• What needs to be done
Retyping should cover only the lines from the one containing "You are a computer-use" through the final line of the records, with pictures omitted.
***** Provided records
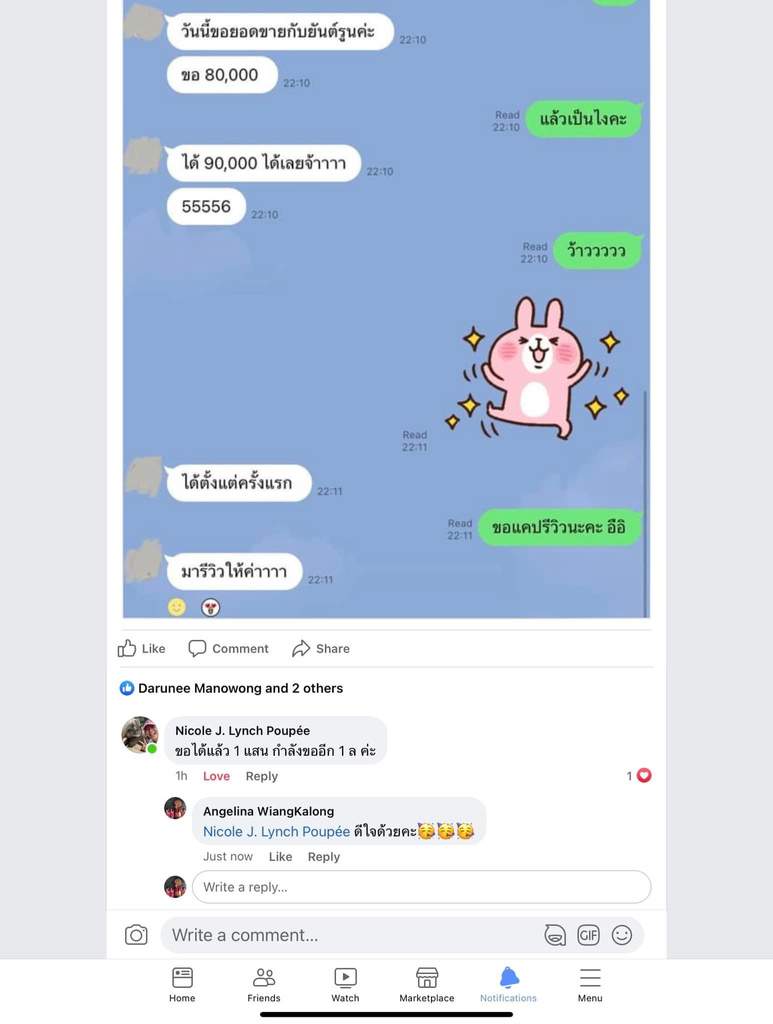
Task: Go to the Home tab
Action: (x=182, y=984)

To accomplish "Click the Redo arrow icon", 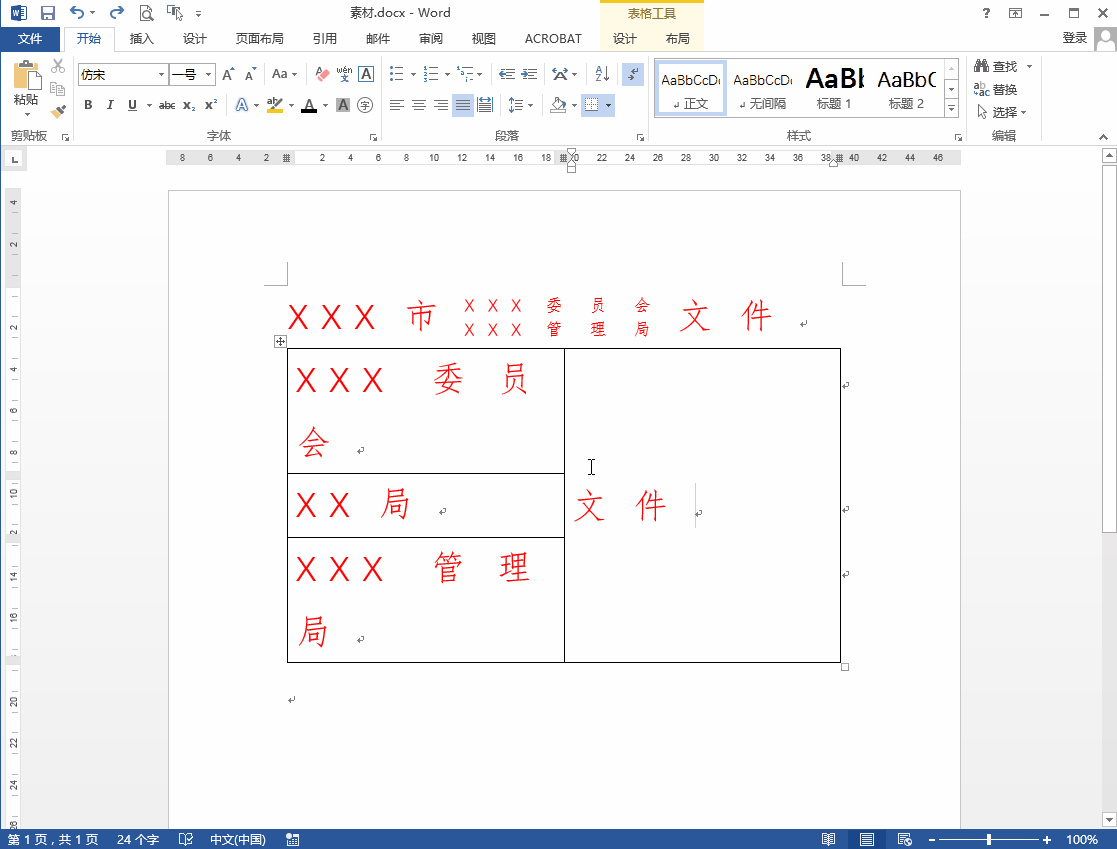I will (x=116, y=13).
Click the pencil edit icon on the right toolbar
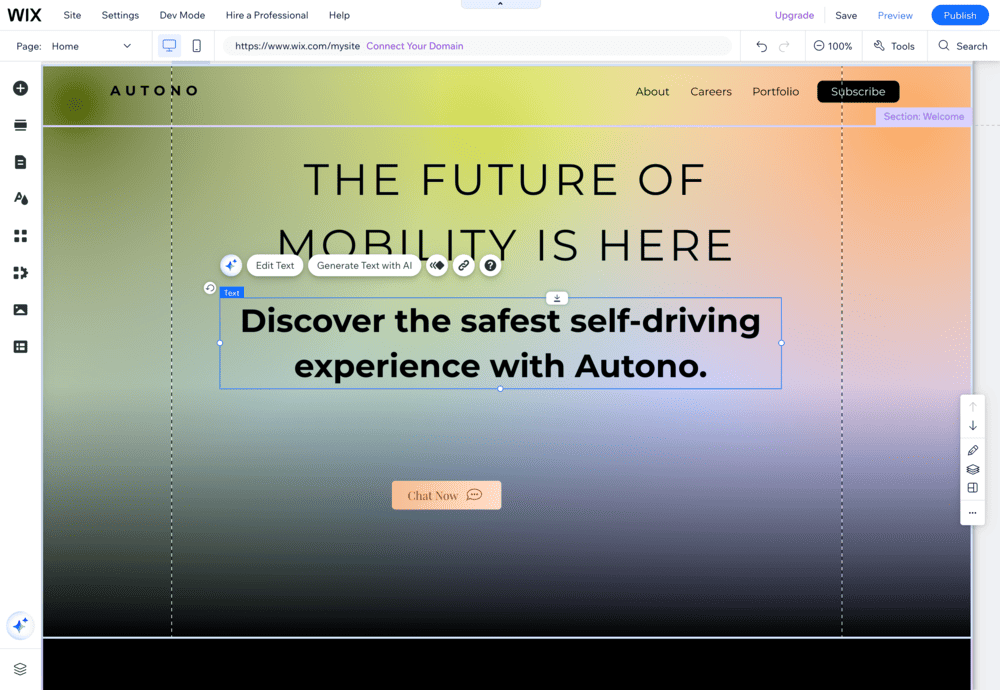This screenshot has height=690, width=1000. [x=972, y=450]
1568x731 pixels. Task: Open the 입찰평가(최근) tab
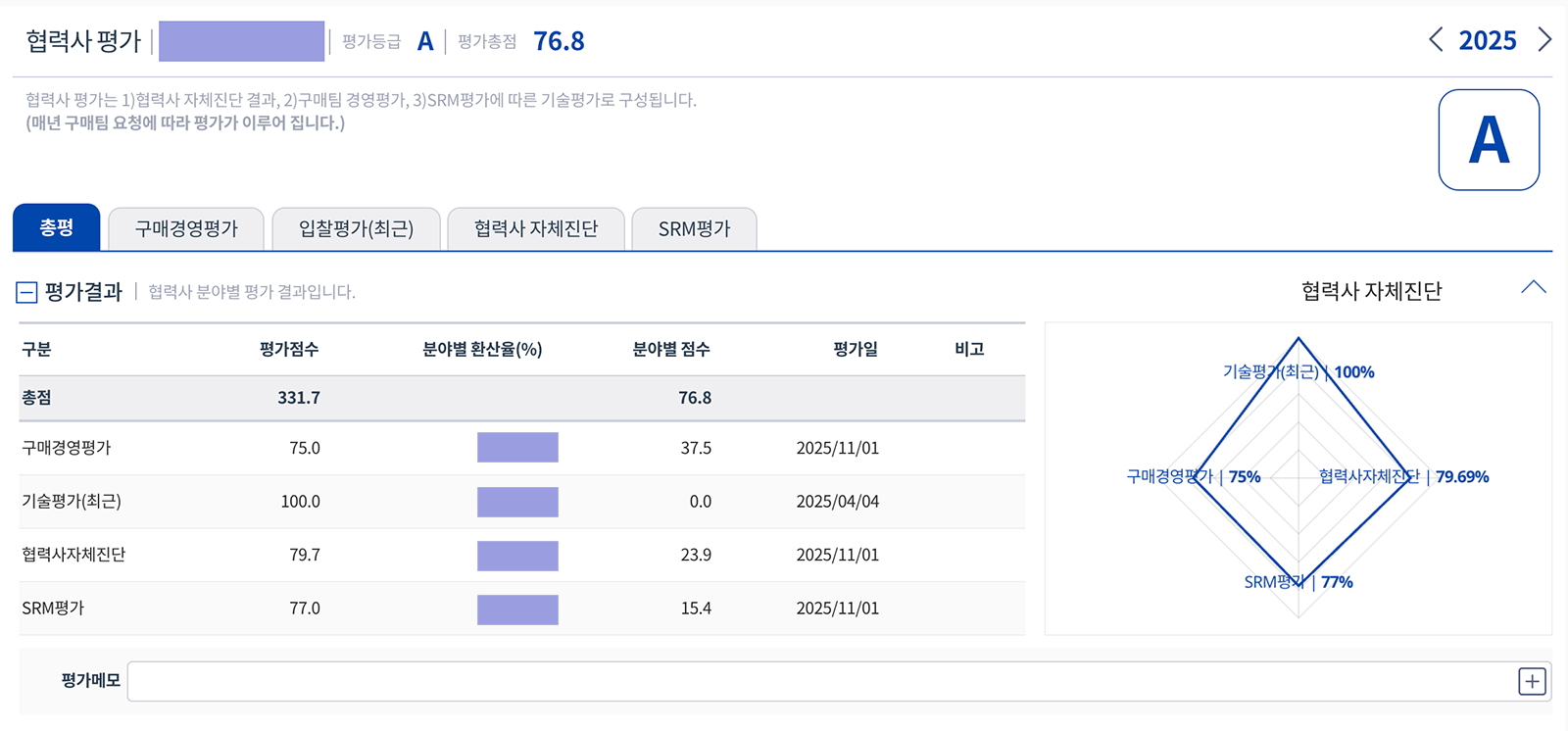click(356, 229)
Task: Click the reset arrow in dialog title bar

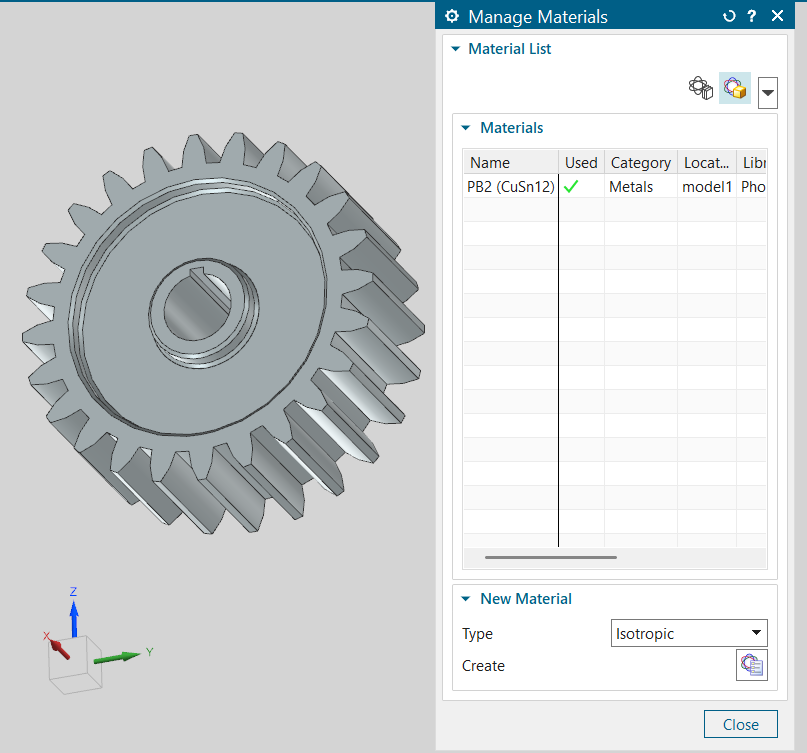Action: pyautogui.click(x=728, y=16)
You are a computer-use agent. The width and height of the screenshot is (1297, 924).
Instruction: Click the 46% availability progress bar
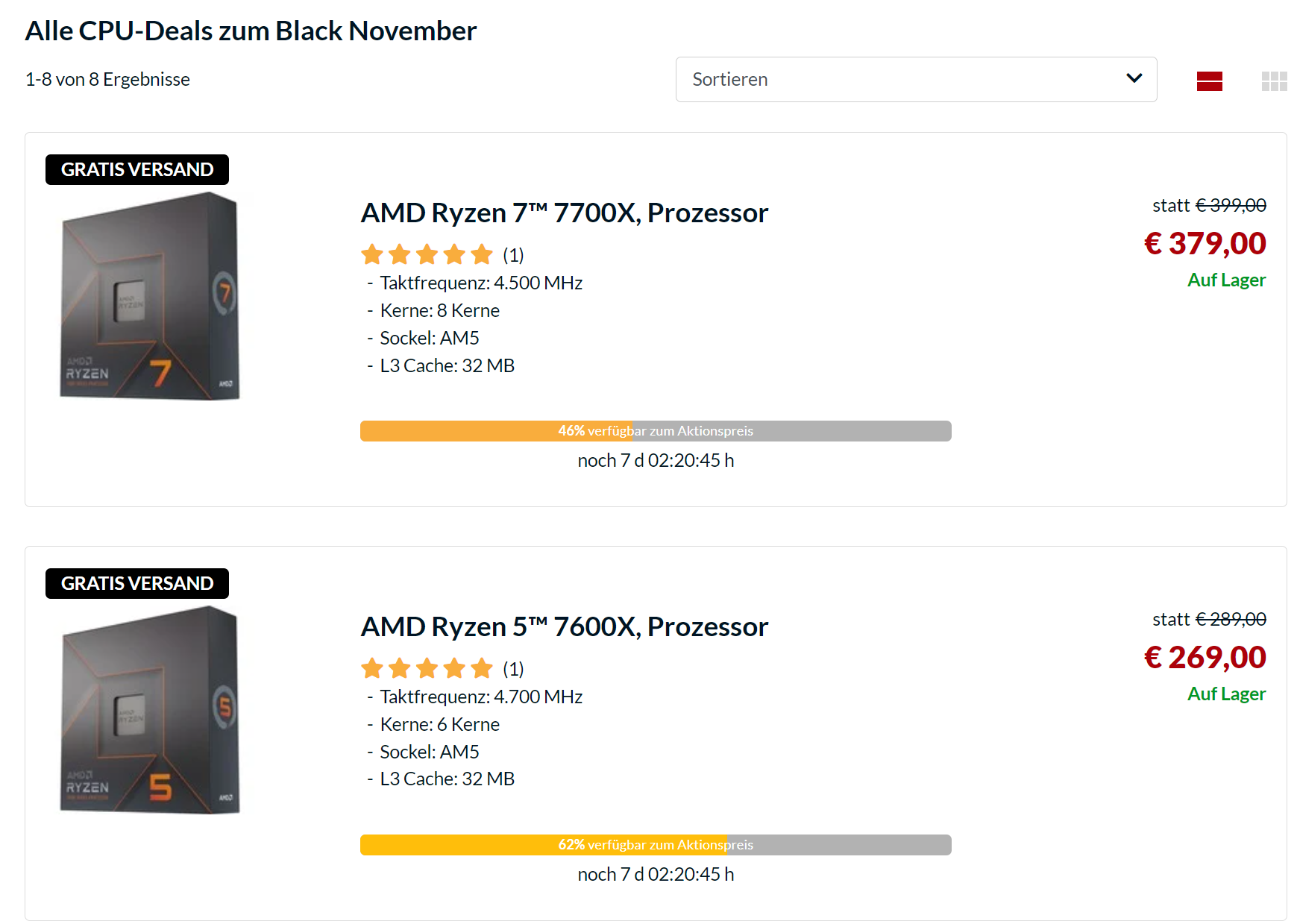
**********
• Result of this exercise
You are a computer-use agent. The width and height of the screenshot is (1297, 924).
Instruction: Click the 46% availability progress bar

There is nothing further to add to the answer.